Trying to rack my brain around why Cliff (cstrautman) can't get the rear caliper to function... Sold him an extra rear that was pulled off of my bike and was working fine for me??

Thanks,
Adam
 
adam.... some thoughts....

if it's a new caliper, (or a used that's been emptied, dried and shipped) I like to start by filling the caliper with fluid before installing. Just grab a small funnel and pour the fluid in through the Banjo Bolt hole.

Next, replace all associated crush washers. They're made to crush once.
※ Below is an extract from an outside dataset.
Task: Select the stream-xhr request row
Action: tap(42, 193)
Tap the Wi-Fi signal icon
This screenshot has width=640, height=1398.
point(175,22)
Not again. the hole in the Banjo bolt has to line up in a certain spot... if the crush washer compresses too much, it'll not line up properly, and will miss the area where the fluid is supposed to escape.

Make sure you used the crush washers, and put them in the correct spots.
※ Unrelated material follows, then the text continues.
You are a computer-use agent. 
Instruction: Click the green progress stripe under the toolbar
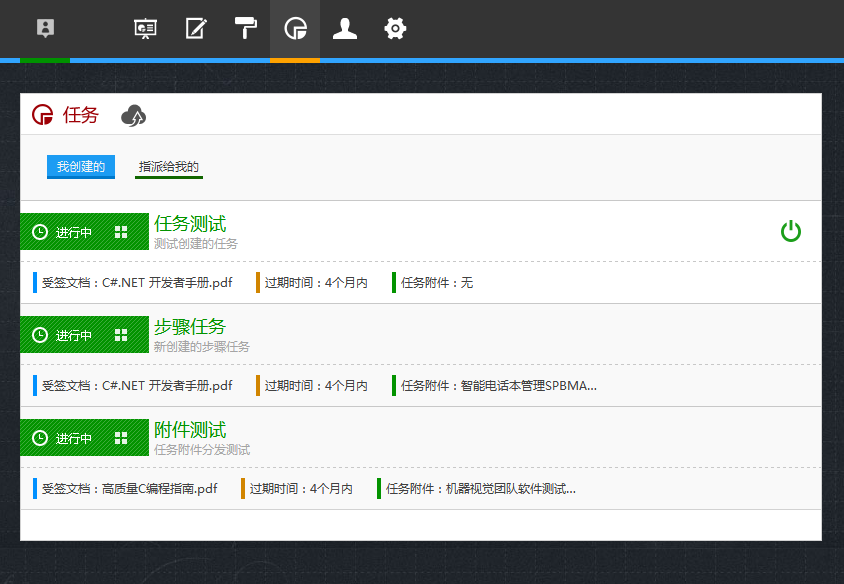[x=44, y=62]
With the lines hooked up, the caliper filled, new crush washers installed and the cap off the reservoir, Clean the pistons and push them all of the way in. fluid/air should come out into the res.

How long was the line unhooked from the old caliper, and was all of the fluid allowed to drain from the line? If so, the master cylinder will have to be primed again. It's kind of a pain to do... a Mity-Vac is the best was... build up pressure on the bleeders.... both at the same time, using a "T" splitter on the main line, branching to 2 lines, one on each bleeder.... open both bleeders, keep the res. filled, and work the pedal up and down... the vacuum in the system should suck fluid through the master cylinder, and prime it again.

Try some of the above, let me know what happens.
 
on similar thoughts -- the only other thing that I though of was this....and maybe merit, maybe not.

Cliff has a set of Rizomas rearsets installed. When I met him the other day I noticed that the threaded leg had a slight bend (more than a bend actually). It was a salvaged bike and bought at auction, the braking mechanism for the rearset was reversed in that if the order of parts had been reversed, the threaded rod (for height/pressure adjustment) would of been stratight up and down and not bent.

order of present install from middle out -- nut/spacer/master attachment/brake lever/peg.

could having the bend in the master pose any issues?

Adam
 
Well, it appears that it was a priming issue. Outside of the final bleed, he is back in business with the new(used) caliper.....

BroHay
 
I noticed that you guys are talking about an inside and outside bleeders but my Gen II doesn't have two bleeders, just one like any other caliper I've ever worked on. I thought I was missing something so I went to the manual and it also shows only a single bleeder for the caliper. Does the Gen I actually have double bleeders?
 
Hmmmm..fresh brake fluid:icon_beer: Now I have some rear brakes, but they are soft, so I think more bleeding is required. Thank God the pistons finally pushed out, I was wearin' my hands out pumpin' that vacuum handle..I had to do one side at a time, cause I ain't got no T piece.
I did a little work on that Rizoma MC mount issue...took out one spacer and it looks almost straight now. You can't reverse it though, that changes the brake lever position completely and moves the hook point for the brake light spring to an unworkable position.
Thanx for the grab handles BROHAY...I painted em and mounted em and caught my foot on em the first time I got on the bike after install:rant: lol!
 
the rear caliper is a pain... you can do as I said earlier, and crack the bleeders, and let it sit for a while... or... another method is to leave the res. cap off, and get a brick. One of those nice sidewalk bricks with the 3 holes in it... tie a string through one of the end holes on the brick, and tie the other end of the spring around the rear brake pedal... let the brick hang on the brake over night.... the theory here, is that keeping pressure on the brake, and keeping the Master Cylinder compressed will allow air bubbles to work their way up the line, and dissipate with the cap off of the reservoir. ... I use a similar method on the front caliper by holding the lever in with a few zip ties over night...
 
I have always started with an empty master cylinder. Fill one of the metal pump type oil cans with clean brake fluid and run a piece of tubing from the can nozzle to the bleeder. Pump fresh fluid from the caliper to the MC. All the air gets pumped UP through the system. Bleeding the conventional way has you thrying to push air down. Usually takes 20 minutes or so.